In particular, while dynamic implementations of Hamiltonian Monte Carlo, i.e. implementations where the integration time is dynamic, do perform well over a large class of models their success is not guaranteed. When they do fail, however, their failures manifest in diagnostics that are readily checked.

By acknowledging and respecting these diagnostics you can ensure that Stan is accurately fitting the Bayesian posterior and hence accurately characterizing your model.

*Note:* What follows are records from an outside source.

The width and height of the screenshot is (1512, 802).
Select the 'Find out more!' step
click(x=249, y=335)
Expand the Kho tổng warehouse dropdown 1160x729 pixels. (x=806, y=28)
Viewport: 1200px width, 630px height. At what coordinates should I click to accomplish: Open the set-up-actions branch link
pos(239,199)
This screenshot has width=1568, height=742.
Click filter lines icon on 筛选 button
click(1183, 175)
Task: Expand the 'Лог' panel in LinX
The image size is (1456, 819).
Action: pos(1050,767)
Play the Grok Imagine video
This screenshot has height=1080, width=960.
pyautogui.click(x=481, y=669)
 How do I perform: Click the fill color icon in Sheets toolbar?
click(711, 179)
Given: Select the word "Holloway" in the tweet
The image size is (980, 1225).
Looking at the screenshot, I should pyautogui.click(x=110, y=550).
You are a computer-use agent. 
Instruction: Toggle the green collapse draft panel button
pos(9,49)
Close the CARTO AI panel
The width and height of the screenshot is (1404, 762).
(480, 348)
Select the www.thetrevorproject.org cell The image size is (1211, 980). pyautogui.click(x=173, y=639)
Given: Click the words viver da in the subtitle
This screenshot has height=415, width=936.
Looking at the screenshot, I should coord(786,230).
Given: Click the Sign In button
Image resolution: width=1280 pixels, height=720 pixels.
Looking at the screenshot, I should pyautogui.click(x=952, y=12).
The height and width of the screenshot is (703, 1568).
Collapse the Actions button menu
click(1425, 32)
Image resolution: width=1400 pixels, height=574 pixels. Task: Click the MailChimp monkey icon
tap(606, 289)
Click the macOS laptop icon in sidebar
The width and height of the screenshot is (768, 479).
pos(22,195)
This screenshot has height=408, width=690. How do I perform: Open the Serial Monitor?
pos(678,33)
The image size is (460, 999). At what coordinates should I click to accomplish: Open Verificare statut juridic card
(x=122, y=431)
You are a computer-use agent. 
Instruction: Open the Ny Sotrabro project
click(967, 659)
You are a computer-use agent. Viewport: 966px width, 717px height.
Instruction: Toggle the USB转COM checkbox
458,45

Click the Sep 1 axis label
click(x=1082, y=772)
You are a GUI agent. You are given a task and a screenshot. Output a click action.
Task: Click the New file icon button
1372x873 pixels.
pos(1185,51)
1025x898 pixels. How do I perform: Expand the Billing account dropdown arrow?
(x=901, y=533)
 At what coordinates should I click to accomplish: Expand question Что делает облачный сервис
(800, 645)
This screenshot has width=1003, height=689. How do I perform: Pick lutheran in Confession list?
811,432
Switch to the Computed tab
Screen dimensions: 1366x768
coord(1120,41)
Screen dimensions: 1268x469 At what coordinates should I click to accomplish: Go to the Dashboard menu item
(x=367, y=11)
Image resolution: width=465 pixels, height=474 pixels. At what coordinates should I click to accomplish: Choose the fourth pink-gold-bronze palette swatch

And only with an accurate characterization of your model can you properly utilize its insights.

1 A Little Bit About Markov Chain Monte Carlo

Hamiltonian Monte Carlo is an implementation of Markov chain Monte Carlo, an algorithm which approximates expectations with respect to a given target distribution, \(\pi\), \[ \mathbb{E}_{\pi} [ f ] = \int \mathrm{d}q \, \pi (q) \, f(q), \] using the states of a Markov chain, \(\{q_{0}, \ldots, q_{N} \}\), \[ \mathbb{E}_{\pi} [ f ] \approx \hat{f}_{N} = \frac{1}{N + 1} \sum_{n = 0}^{N} f(q_{n}). \] Typically the target distribution is taken to be the posterior distribution of our specified model.

These estimators are guaranteed to be accurate only asymptotically, as the Markov chain grows to be infinitely long, \[ \lim_{N \rightarrow \infty} \hat{f}_{N} = \mathbb{E}_{\pi} [ f ]. \] To be useful in applied analyses, we need these Markov chain Monte Carlo estimators to converge to the true expectation values sufficiently quickly that they are reasonably accurate before we exhaust our finite computational resources. This fast convergence requires strong ergodicity conditions to hold, typically a condition called geometric ergodicity between the Markov transition and target distribution. In particular, geometric ergodicity is a sufficient condition for Markov chain Monte Carlo estimators to follow a central limit theorem, which ensures not only that they are unbiased after only a finite number of iterations but also that we can empirically quantify their precision, \[ \hat{f}_{N} - \mathbb{E}_{\pi} [ f ] \sim \mathcal{N} \! \left( 0, \sqrt{ \mathrm{Var}[f] / N_{\mathrm{eff}}} \right). \]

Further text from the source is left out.